A student raise a good question on what are the differences among communication diagrams, sequence diagrams, and state machine diagrams.
 
In programming, we have three basic constructs, namely iteration, sequence and decision, to write a typical program.

  • We are unable to express iterations in communication diagram precisely. For instance, how do we model a loop that executes the loop 100 times, and each time, it involves 10 objects in a communication diagram? Would it make a communication diagram very tedious? In this connection, communication diagram is unsuitable to express object interactions in details. This diagram is more suitable to express our high level design (as what you use in the OOD report template and in our design methodology).

 

  • Sequence diagram is for modeling of a more detailed design.
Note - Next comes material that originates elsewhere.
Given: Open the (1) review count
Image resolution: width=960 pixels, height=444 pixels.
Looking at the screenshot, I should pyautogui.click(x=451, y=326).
It has all the basic programming control constructs, namely iteration (loop), sequence, and decision (condition, or "alt" combinedfragment).

 

  • A state machine diagram focuses on how an object may possibly go through its object states. Neither communication diagram nor sequence diagram provides any information about object states, and thus, we are unable to know what the responses of the object under different situations (i.e., states) when receiving a message. Moreover, if a class has been used in multiple sequence diagrams, we need to ensure the program logic of the class to support each invovled sequence diagram. In this case, we may model the object life of this class through a state machine diagram. We never use a sequence diagram for this purpose; otherwise, sooner or later, we need merge all the sequence diagrams into a huge sequence diagram (which is too complex to be used).